2009年1月25日日曜日

がんと腰痛

先日民放の番組で、ある専門医が「人体には一日に5千個ほどのがん細胞ができていて、免疫機能が衰えるとそうしたがん細胞が破壊されずに増殖する」という話をしていた。また昨年はNHKの番組で腰痛の回復には安静ではなく運動が有効であることがわかったとする研究結果がさも世紀の大発見であるが如き扱いで放送された。しかし7年前からかかっている鍼の先生にそうしたことを聞かされていた私には何ら驚くようなことではなかった。

7年前に腰痛どころか少しでも動くと背中から腰にかけて激痛が走る症状に見舞われた私は病院でも原因がわからず、そのまま寝たきりになりかけた。心が休まることがない投資銀行勤務をしていたときで、これからどうしたものかと病床で思案していたところ、駅の近くに“万病を治す”が如き怪しげな看板を掲げている鍼灸院があったことを思い出した。西洋医学が解決しないなら東洋医学に頼るしかない。考えてみれば東洋医学のほうがよほど歴史が長く、経験の蓄積も大きいはず。歩くのもやっとの状態だったので塀を伝いながら普通なら10分とかからない道のりを30分以上かけて歩き、その鍼灸院にたどり着いた。

演習データ:
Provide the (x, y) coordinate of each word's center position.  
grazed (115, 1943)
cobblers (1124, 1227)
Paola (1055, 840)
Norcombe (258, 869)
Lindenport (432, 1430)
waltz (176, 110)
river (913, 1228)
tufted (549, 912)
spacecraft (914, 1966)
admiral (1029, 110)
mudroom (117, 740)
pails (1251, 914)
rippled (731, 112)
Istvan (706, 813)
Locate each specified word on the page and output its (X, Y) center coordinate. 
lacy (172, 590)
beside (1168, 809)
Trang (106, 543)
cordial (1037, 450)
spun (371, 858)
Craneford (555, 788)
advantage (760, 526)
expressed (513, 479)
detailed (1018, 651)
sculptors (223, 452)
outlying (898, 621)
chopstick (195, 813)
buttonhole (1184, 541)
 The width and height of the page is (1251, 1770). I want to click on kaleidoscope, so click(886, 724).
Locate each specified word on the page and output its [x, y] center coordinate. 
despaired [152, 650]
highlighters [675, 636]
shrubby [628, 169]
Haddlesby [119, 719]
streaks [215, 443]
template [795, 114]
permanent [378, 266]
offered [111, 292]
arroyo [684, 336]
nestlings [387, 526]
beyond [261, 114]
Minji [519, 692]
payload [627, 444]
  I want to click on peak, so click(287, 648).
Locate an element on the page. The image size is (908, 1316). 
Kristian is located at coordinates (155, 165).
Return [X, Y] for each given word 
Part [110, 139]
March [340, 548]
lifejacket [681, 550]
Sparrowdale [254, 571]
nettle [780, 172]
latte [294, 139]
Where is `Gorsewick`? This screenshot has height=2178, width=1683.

作業項目: がんと腰痛についての抜粋文から、「2009年1月25日日曜日」を含む語句で始まり「驚くようなことではなかった。」で終わる部分を、一字も変えずに書き写してください。

出力結果:
2009年1月25日日曜日

がんと腰痛

先日民放の番組で、ある専門医が「人体には一日に5千個ほどのがん細胞ができていて、免疫機能が衰えるとそうしたがん細胞が破壊されずに増殖する」という話をしていた。また昨年はNHKの番組で腰痛の回復には安静ではなく運動が有効であることがわかったとする研究結果がさも世紀の大発見であるが如き扱いで放送された。しかし7年前からかかっている鍼の先生にそうしたことを聞かされていた私には何ら驚くようなことではなかった。